Class GpkgRoadGraphPreprocessor

java.lang.Object
org.jgrapht.osm.GpkgRoadGraphPreprocessor

public final class GpkgRoadGraphPreprocessor extends Object
Reads a Geofabrik-style OpenStreetMap GPKG snapshot of a region's road network and writes the largest strongly-connected component as a pair of gzipped CSV files that OsmCsvGraphLoader loads back into a Graph<Integer, ...>.

Output schema (both files are headerless, gzip-compressed UTF-8 CSV):

  • <prefix>.csv.gzsrc,dst,weight_m (one directed edge per line, weight is the Haversine great-circle distance in metres). Headerless so the file can be consumed directly by CSVImporter from jgrapht-io.
  • <prefix>.nodes.csv.gznode_id,lat,lon (one vertex per line, coordinates in decimal degrees). Loaded via OsmCoordinatesReader.

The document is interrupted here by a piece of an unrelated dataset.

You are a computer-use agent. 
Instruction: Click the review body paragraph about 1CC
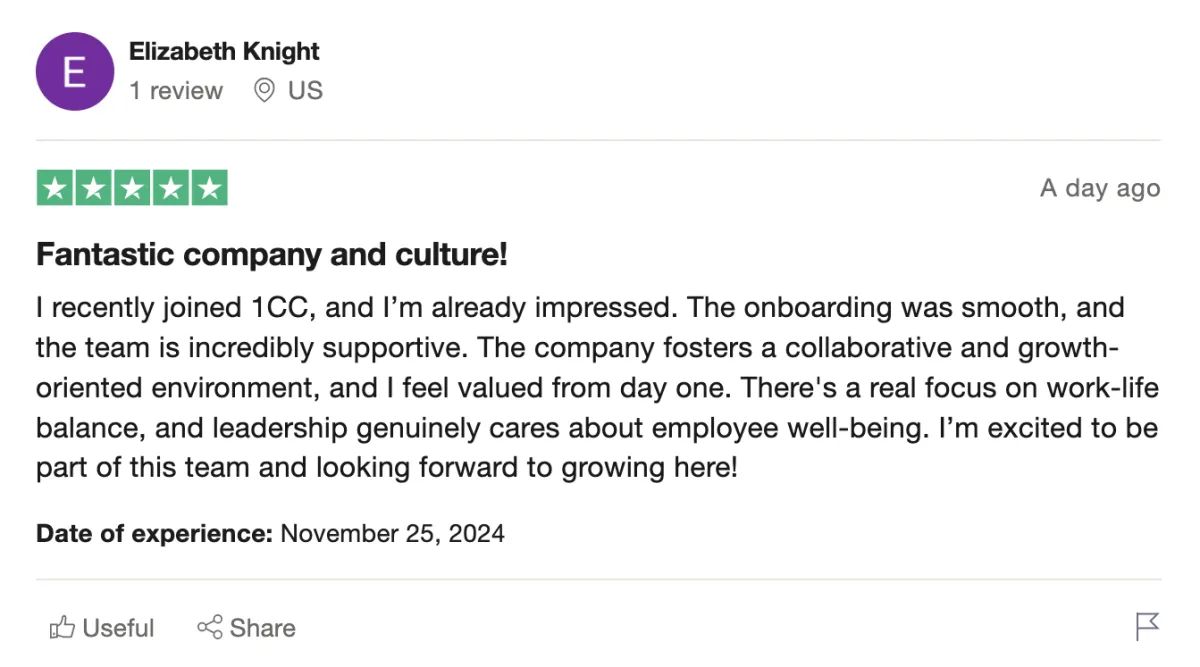(597, 387)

Invoke from the command line:


 java --module-path <...> --module org.jgrapht.osm/org.jgrapht.osm.GpkgRoadGraphPreprocessor \
     /path/to/region.gpkg \
     /path/to/region-edges.csv.gz
 

or programmatically via run(Path, Path) from any test or application code.

GPKG schema assumptions

Geofabrik free-tier extracts (e.g. https://download.geofabrik.de/europe/andorra-latest-free.gpkg.zip) ship a gis_osm_roads_free table whose columns include oneway (B / F / T, default B) and geom (GPKG-wrapped WKB LINESTRING). The preprocessor filters to a routable fclass whitelist (motorway through service), parses each line-string into directed edges, runs Tarjan-equivalent SCC analysis via KosarajuStrongConnectivityInspector, keeps the largest component, deduplicates parallel edges keeping the shortest, and writes the result.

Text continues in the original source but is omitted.